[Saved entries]
────────────────────

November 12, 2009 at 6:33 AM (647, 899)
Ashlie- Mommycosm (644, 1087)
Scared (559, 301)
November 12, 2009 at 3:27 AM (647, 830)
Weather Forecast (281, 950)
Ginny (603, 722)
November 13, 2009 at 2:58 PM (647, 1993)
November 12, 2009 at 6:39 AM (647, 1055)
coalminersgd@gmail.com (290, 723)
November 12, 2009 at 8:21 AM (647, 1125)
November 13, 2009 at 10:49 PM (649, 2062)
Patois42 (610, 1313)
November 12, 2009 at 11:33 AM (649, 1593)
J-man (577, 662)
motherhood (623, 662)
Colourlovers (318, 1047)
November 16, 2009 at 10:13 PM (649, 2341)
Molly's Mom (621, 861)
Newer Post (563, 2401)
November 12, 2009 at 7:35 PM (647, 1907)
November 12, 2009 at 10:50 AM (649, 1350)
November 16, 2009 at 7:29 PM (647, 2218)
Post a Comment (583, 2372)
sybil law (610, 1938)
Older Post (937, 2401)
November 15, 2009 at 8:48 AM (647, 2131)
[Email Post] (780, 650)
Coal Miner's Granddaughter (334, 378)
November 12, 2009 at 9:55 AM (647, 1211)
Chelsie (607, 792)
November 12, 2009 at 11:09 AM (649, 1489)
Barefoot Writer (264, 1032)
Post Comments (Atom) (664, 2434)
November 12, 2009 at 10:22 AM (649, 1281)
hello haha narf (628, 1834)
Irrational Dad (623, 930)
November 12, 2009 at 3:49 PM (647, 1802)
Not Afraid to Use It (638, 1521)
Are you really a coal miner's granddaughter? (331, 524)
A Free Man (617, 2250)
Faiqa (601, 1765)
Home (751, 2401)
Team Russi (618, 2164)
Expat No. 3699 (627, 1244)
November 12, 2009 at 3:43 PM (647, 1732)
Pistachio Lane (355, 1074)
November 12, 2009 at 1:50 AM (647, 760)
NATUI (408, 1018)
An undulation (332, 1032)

────────────────────

▶ Task requirements:
Your reply should match the data above exactly, line for line.

▶ Task output:
November 12, 2009 at 6:33 AM (647, 899)
Ashlie- Mommycosm (644, 1087)
Scared (559, 301)
November 12, 2009 at 3:27 AM (647, 830)
Weather Forecast (281, 950)
Ginny (603, 722)
November 13, 2009 at 2:58 PM (647, 1993)
November 12, 2009 at 6:39 AM (647, 1055)
coalminersgd@gmail.com (290, 723)
November 12, 2009 at 8:21 AM (647, 1125)
November 13, 2009 at 10:49 PM (649, 2062)
Patois42 (610, 1313)
November 12, 2009 at 11:33 AM (649, 1593)
J-man (577, 662)
motherhood (623, 662)
Colourlovers (318, 1047)
November 16, 2009 at 10:13 PM (649, 2341)
Molly's Mom (621, 861)
Newer Post (563, 2401)
November 12, 2009 at 7:35 PM (647, 1907)
November 12, 2009 at 10:50 AM (649, 1350)
November 16, 2009 at 7:29 PM (647, 2218)
Post a Comment (583, 2372)
sybil law (610, 1938)
Older Post (937, 2401)
November 15, 2009 at 8:48 AM (647, 2131)
[Email Post] (780, 650)
Coal Miner's Granddaughter (334, 378)
November 12, 2009 at 9:55 AM (647, 1211)
Chelsie (607, 792)
November 12, 2009 at 11:09 AM (649, 1489)
Barefoot Writer (264, 1032)
Post Comments (Atom) (664, 2434)
November 12, 2009 at 10:22 AM (649, 1281)
hello haha narf (628, 1834)
Irrational Dad (623, 930)
November 12, 2009 at 3:49 PM (647, 1802)
Not Afraid to Use It (638, 1521)
Are you really a coal miner's granddaughter? (331, 524)
A Free Man (617, 2250)
Faiqa (601, 1765)
Home (751, 2401)
Team Russi (618, 2164)
Expat No. 3699 (627, 1244)
November 12, 2009 at 3:43 PM (647, 1732)
Pistachio Lane (355, 1074)
November 12, 2009 at 1:50 AM (647, 760)
NATUI (408, 1018)
An undulation (332, 1032)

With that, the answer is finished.